Your objective: Put every line of the items below into a JSON list of strings, one string per line, and leave out the blank lines.

***

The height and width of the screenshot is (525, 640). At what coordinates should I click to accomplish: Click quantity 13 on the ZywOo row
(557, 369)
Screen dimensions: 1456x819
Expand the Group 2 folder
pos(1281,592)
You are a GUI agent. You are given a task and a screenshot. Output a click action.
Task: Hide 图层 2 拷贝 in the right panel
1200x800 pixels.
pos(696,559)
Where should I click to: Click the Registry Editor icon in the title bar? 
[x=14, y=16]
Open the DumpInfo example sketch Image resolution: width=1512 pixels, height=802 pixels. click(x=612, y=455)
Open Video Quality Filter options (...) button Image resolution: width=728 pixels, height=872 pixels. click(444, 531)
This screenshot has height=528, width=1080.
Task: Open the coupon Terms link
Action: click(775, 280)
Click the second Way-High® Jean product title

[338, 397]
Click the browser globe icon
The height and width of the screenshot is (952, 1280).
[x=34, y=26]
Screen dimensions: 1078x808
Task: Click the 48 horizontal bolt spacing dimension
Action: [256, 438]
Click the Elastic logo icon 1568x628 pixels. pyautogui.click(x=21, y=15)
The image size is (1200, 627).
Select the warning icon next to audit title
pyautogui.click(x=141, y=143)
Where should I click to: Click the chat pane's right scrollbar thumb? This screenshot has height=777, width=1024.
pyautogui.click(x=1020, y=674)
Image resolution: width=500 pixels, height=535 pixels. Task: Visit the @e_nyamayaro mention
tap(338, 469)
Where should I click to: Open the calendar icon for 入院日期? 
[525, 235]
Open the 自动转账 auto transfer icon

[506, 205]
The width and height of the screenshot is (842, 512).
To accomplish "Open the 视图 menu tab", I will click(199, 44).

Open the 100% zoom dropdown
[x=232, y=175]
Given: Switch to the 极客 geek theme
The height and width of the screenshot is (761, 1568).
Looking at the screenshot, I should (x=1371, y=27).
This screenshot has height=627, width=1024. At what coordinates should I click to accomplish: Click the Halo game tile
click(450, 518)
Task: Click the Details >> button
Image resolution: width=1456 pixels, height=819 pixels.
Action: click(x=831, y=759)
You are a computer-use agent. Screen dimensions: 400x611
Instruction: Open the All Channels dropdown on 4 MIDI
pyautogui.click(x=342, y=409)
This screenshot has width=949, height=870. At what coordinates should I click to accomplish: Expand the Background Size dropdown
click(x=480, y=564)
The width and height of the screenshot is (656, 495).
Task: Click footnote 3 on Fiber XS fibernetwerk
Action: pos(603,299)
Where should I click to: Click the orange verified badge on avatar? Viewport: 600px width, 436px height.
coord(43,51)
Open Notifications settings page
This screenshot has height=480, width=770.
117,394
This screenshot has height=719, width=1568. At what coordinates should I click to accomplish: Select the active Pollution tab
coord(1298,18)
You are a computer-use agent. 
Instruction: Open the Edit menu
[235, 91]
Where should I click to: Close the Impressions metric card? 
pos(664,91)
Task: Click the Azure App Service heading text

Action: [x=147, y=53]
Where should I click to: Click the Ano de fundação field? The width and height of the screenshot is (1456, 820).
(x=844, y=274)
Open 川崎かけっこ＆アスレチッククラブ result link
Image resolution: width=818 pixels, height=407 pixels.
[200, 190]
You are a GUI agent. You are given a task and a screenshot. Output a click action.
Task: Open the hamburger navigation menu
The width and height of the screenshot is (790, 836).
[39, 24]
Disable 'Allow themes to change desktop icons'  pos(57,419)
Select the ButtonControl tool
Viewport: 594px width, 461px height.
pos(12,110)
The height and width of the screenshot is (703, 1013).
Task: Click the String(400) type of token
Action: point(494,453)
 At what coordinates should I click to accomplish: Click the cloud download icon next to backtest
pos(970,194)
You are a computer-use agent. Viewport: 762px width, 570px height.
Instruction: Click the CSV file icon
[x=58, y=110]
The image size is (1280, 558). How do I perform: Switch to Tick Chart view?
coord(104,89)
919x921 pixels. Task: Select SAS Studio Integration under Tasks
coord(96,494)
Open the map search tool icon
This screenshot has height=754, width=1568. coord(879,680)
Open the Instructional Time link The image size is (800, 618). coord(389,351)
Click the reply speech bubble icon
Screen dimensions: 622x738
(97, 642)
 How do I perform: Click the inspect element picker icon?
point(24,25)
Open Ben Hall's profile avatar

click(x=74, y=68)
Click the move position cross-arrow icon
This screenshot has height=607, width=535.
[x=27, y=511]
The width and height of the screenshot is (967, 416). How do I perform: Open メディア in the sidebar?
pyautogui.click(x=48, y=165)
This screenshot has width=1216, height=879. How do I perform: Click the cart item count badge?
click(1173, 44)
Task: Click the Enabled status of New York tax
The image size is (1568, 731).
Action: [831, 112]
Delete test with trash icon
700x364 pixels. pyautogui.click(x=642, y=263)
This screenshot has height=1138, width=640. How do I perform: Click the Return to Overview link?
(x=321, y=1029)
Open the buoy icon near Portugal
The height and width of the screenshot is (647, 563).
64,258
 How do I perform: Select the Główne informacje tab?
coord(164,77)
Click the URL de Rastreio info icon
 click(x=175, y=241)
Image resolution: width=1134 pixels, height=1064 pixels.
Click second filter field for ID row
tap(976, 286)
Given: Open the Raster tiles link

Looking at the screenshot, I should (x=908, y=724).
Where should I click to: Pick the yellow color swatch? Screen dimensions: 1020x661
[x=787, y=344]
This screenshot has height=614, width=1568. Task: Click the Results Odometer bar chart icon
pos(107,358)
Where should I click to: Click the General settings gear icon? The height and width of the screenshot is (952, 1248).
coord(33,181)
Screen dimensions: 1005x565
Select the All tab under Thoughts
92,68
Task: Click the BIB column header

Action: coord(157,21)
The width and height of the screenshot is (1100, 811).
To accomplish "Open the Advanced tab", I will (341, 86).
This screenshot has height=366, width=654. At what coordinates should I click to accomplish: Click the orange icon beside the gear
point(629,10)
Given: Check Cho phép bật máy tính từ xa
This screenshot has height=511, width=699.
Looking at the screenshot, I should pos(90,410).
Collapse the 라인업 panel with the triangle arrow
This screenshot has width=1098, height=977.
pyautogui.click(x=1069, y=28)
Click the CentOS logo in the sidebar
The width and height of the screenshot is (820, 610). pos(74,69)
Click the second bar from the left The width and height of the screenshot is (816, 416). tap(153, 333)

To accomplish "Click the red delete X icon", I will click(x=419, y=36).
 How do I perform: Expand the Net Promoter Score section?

***

Correct result:
[
  "The height and width of the screenshot is (525, 640). At what coordinates should I click to accomplish: Click quantity 13 on the ZywOo row",
  "(557, 369)",
  "Screen dimensions: 1456x819",
  "Expand the Group 2 folder",
  "pos(1281,592)",
  "You are a GUI agent. You are given a task and a screenshot. Output a click action.",
  "Task: Hide 图层 2 拷贝 in the right panel",
  "1200x800 pixels.",
  "pos(696,559)",
  "Where should I click to: Click the Registry Editor icon in the title bar? ",
  "[x=14, y=16]",
  "Open the DumpInfo example sketch Image resolution: width=1512 pixels, height=802 pixels. click(x=612, y=455)",
  "Open Video Quality Filter options (...) button Image resolution: width=728 pixels, height=872 pixels. click(444, 531)",
  "This screenshot has height=528, width=1080.",
  "Task: Open the coupon Terms link",
  "Action: click(775, 280)",
  "Click the second Way-High® Jean product title",
  "[338, 397]",
  "Click the browser globe icon",
  "The height and width of the screenshot is (952, 1280).",
  "[x=34, y=26]",
  "Screen dimensions: 1078x808",
  "Task: Click the 48 horizontal bolt spacing dimension",
  "Action: [256, 438]",
  "Click the Elastic logo icon 1568x628 pixels. pyautogui.click(x=21, y=15)",
  "The image size is (1200, 627).",
  "Select the warning icon next to audit title",
  "pyautogui.click(x=141, y=143)",
  "Where should I click to: Click the chat pane's right scrollbar thumb? This screenshot has height=777, width=1024.",
  "pyautogui.click(x=1020, y=674)",
  "Image resolution: width=500 pixels, height=535 pixels. Task: Visit the @e_nyamayaro mention",
  "tap(338, 469)",
  "Where should I click to: Open the calendar icon for 入院日期? ",
  "[525, 235]",
  "Open the 自动转账 auto transfer icon",
  "[506, 205]",
  "The width and height of the screenshot is (842, 512).",
  "To accomplish \"Open the 视图 menu tab\", I will click(199, 44).",
  "Open the 100% zoom dropdown",
  "[x=232, y=175]",
  "Given: Switch to the 极客 geek theme",
  "The height and width of the screenshot is (761, 1568).",
  "Looking at the screenshot, I should (x=1371, y=27).",
  "This screenshot has height=627, width=1024. At what coordinates should I click to accomplish: Click the Halo game tile",
  "click(450, 518)",
  "Task: Click the Details >> button",
  "Image resolution: width=1456 pixels, height=819 pixels.",
  "Action: click(x=831, y=759)",
  "You are a computer-use agent. Screen dimensions: 400x611",
  "Instruction: Open the All Channels dropdown on 4 MIDI",
  "pyautogui.click(x=342, y=409)",
  "This screenshot has width=949, height=870. At what coordinates should I click to accomplish: Expand the Background Size dropdown",
  "click(x=480, y=564)",
  "The width and height of the screenshot is (656, 495).",
  "Task: Click footnote 3 on Fiber XS fibernetwerk",
  "Action: pos(603,299)",
  "Where should I click to: Click the orange verified badge on avatar? Viewport: 600px width, 436px height.",
  "coord(43,51)",
  "Open Notifications settings page",
  "This screenshot has height=480, width=770.",
  "117,394",
  "This screenshot has height=719, width=1568. At what coordinates should I click to accomplish: Select the active Pollution tab",
  "coord(1298,18)",
  "You are a computer-use agent. ",
  "Instruction: Open the Edit menu",
  "[235, 91]",
  "Where should I click to: Close the Impressions metric card? ",
  "pos(664,91)",
  "Task: Click the Azure App Service heading text",
  "Action: [x=147, y=53]",
  "Where should I click to: Click the Ano de fundação field? The width and height of the screenshot is (1456, 820).",
  "(x=844, y=274)",
  "Open 川崎かけっこ＆アスレチッククラブ result link",
  "Image resolution: width=818 pixels, height=407 pixels.",
  "[200, 190]",
  "You are a GUI agent. You are given a task and a screenshot. Output a click action.",
  "Task: Open the hamburger navigation menu",
  "The width and height of the screenshot is (790, 836).",
  "[39, 24]",
  "Disable 'Allow themes to change desktop icons'  pos(57,419)",
  "Select the ButtonControl tool",
  "Viewport: 594px width, 461px height.",
  "pos(12,110)",
  "The height and width of the screenshot is (703, 1013).",
  "Task: Click the String(400) type of token",
  "Action: point(494,453)",
  " At what coordinates should I click to accomplish: Click the cloud download icon next to backtest",
  "pos(970,194)",
  "You are a computer-use agent. Viewport: 762px width, 570px height.",
  "Instruction: Click the CSV file icon",
  "[x=58, y=110]",
  "The image size is (1280, 558). How do I perform: Switch to Tick Chart view?",
  "coord(104,89)",
  "919x921 pixels. Task: Select SAS Studio Integration under Tasks",
  "coord(96,494)",
  "Open the map search tool icon",
  "This screenshot has height=754, width=1568. coord(879,680)",
  "Open the Instructional Time link The image size is (800, 618). coord(389,351)",
  "Click the reply speech bubble icon",
  "Screen dimensions: 622x738",
  "(97, 642)",
  " How do I perform: Click the inspect element picker icon?",
  "point(24,25)",
  "Open Ben Hall's profile avatar",
  "click(x=74, y=68)",
  "Click the move position cross-arrow icon",
  "This screenshot has height=607, width=535.",
  "[x=27, y=511]",
  "The width and height of the screenshot is (967, 416). How do I perform: Open メディア in the sidebar?",
  "pyautogui.click(x=48, y=165)",
  "This screenshot has width=1216, height=879. How do I perform: Click the cart item count badge?",
  "click(1173, 44)",
  "Task: Click the Enabled status of New York tax",
  "The image size is (1568, 731).",
  "Action: [831, 112]",
  "Delete test with trash icon",
  "700x364 pixels. pyautogui.click(x=642, y=263)",
  "This screenshot has height=1138, width=640. How do I perform: Click the Return to Overview link?",
  "(x=321, y=1029)",
  "Open the buoy icon near Portugal",
  "The height and width of the screenshot is (647, 563).",
  "64,258",
  " How do I perform: Select the Główne informacje tab?",
  "coord(164,77)",
  "Click the URL de Rastreio info icon",
  " click(x=175, y=241)",
  "Image resolution: width=1134 pixels, height=1064 pixels.",
  "Click second filter field for ID row",
  "tap(976, 286)",
  "Given: Open the Raster tiles link",
  "Looking at the screenshot, I should (x=908, y=724).",
  "Where should I click to: Pick the yellow color swatch? Screen dimensions: 1020x661",
  "[x=787, y=344]",
  "This screenshot has height=614, width=1568. Task: Click the Results Odometer bar chart icon",
  "pos(107,358)",
  "Where should I click to: Click the General settings gear icon? The height and width of the screenshot is (952, 1248).",
  "coord(33,181)",
  "Screen dimensions: 1005x565",
  "Select the All tab under Thoughts",
  "92,68",
  "Task: Click the BIB column header",
  "Action: coord(157,21)",
  "The width and height of the screenshot is (1100, 811).",
  "To accomplish \"Open the Advanced tab\", I will (341, 86).",
  "This screenshot has height=366, width=654. At what coordinates should I click to accomplish: Click the orange icon beside the gear",
  "point(629,10)",
  "Given: Check Cho phép bật máy tính từ xa",
  "This screenshot has height=511, width=699.",
  "Looking at the screenshot, I should pos(90,410).",
  "Collapse the 라인업 panel with the triangle arrow",
  "This screenshot has width=1098, height=977.",
  "pyautogui.click(x=1069, y=28)",
  "Click the CentOS logo in the sidebar",
  "The width and height of the screenshot is (820, 610). pos(74,69)",
  "Click the second bar from the left The width and height of the screenshot is (816, 416). tap(153, 333)",
  "To accomplish \"Click the red delete X icon\", I will click(x=419, y=36).",
  " How do I perform: Expand the Net Promoter Score section?"
]